DATA FOR THIS EXERCISE section start

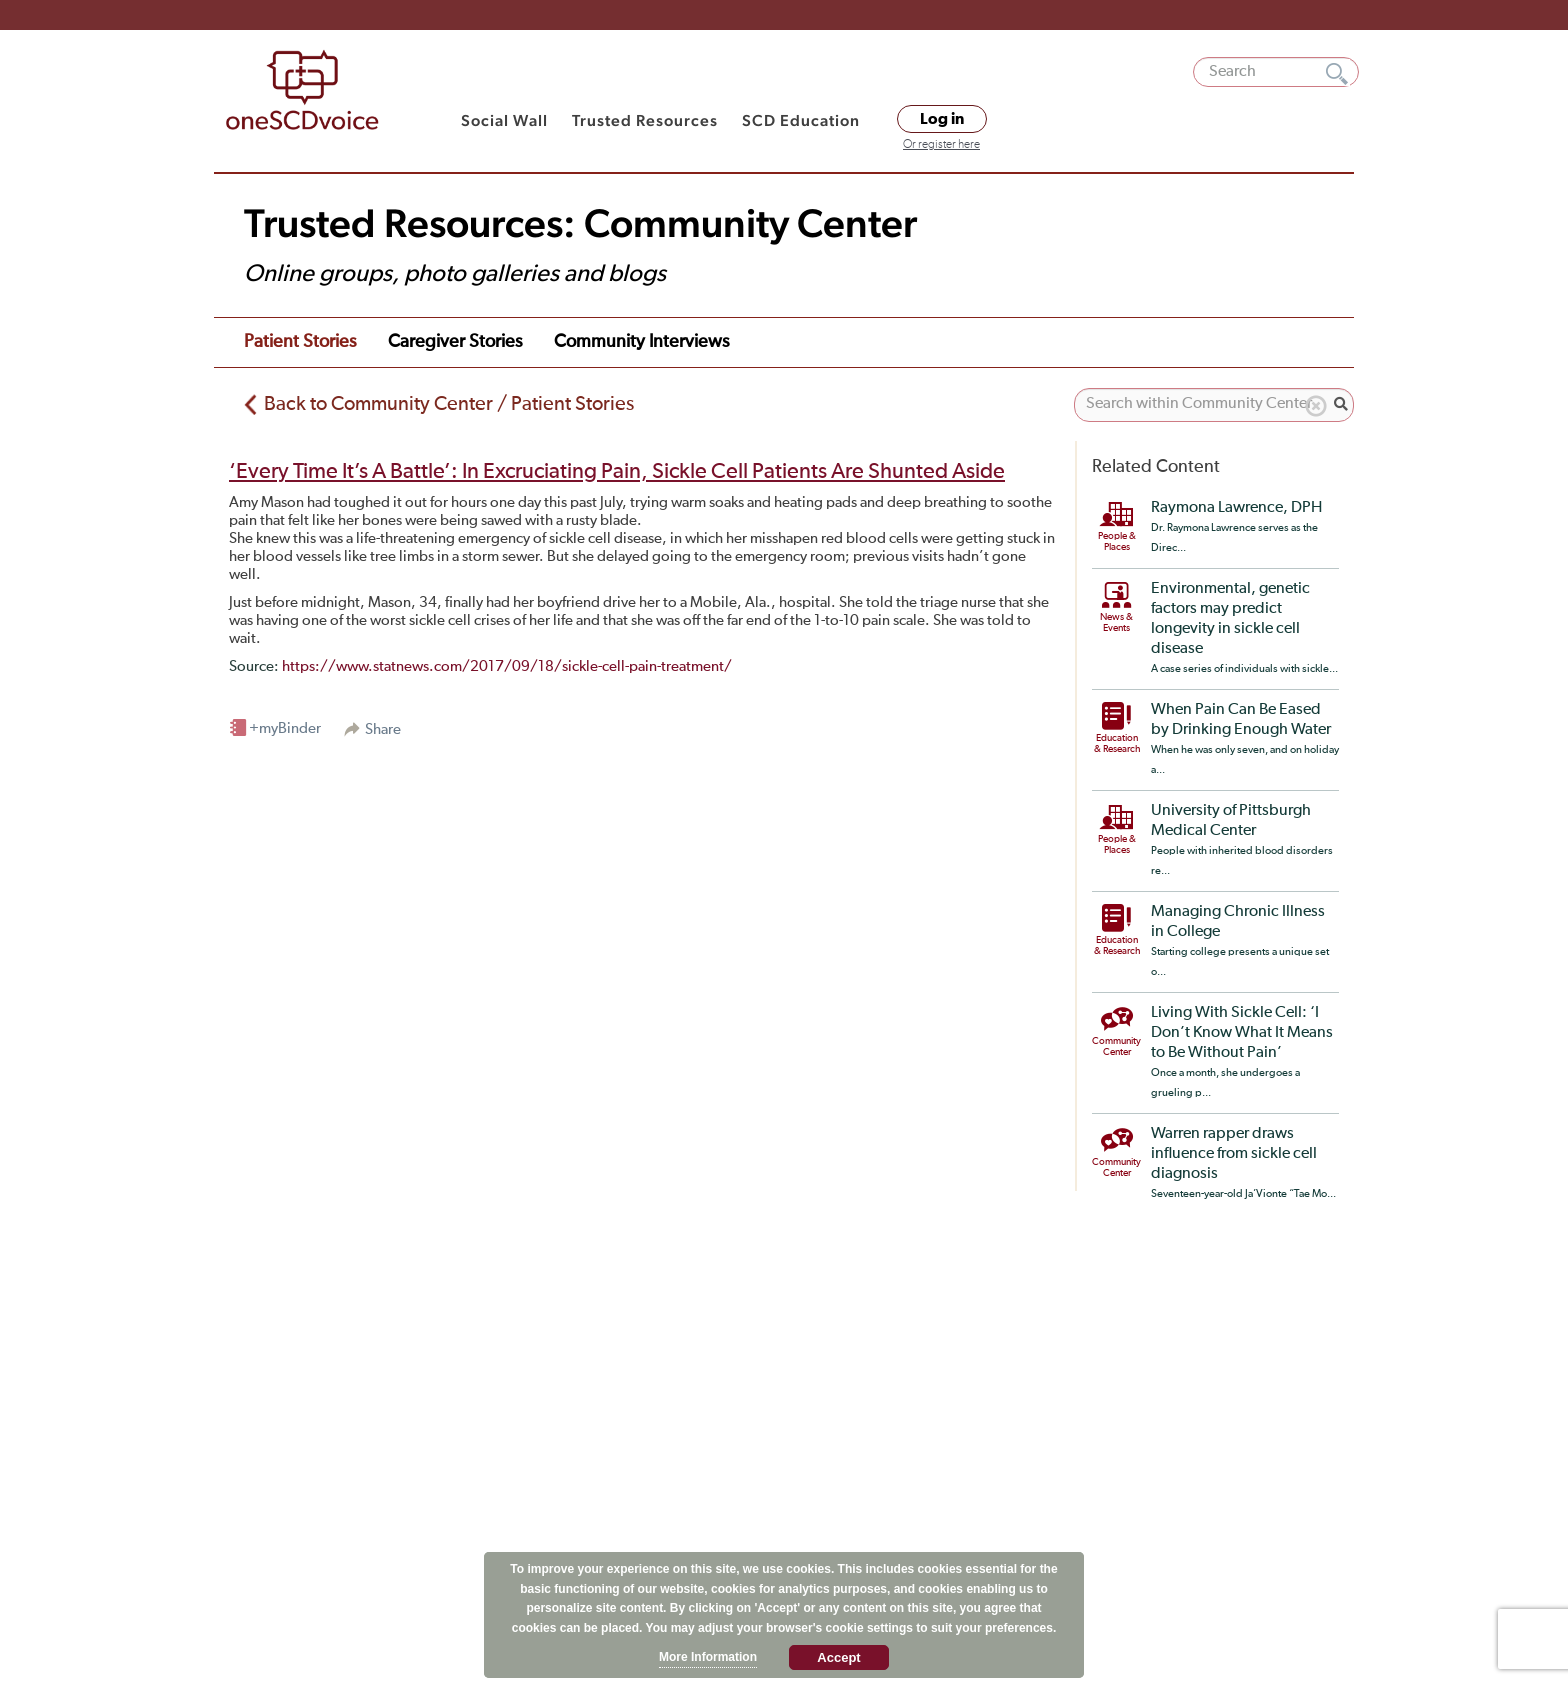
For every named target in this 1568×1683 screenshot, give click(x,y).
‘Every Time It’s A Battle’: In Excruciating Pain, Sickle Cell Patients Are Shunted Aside (617, 472)
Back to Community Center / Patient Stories (449, 404)
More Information (708, 1657)
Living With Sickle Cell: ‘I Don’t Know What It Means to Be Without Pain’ (1242, 1033)
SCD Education (801, 120)
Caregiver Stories (455, 342)
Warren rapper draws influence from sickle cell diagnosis (1234, 1154)
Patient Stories (300, 342)
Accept (838, 1657)
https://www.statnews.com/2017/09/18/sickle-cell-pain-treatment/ (507, 666)
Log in (942, 119)
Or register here (941, 145)
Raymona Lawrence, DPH (1236, 508)
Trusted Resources (645, 120)
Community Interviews (641, 342)
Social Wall (504, 120)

DATA FOR THIS EXERCISE section end

- _DIRECTIONS_
The exact lines of the material above starting at the one that contains "More Information (708, 1657)" and ending at the one that contains "Accept (838, 1657)" are what to retype; leave out everything else.

- _EXERCISE SOLUTION_
More Information (708, 1657)
Living With Sickle Cell: ‘I Don’t Know What It Means to Be Without Pain’ (1242, 1033)
SCD Education (801, 120)
Caregiver Stories (455, 342)
Warren rapper draws influence from sickle cell diagnosis (1234, 1154)
Patient Stories (300, 342)
Accept (838, 1657)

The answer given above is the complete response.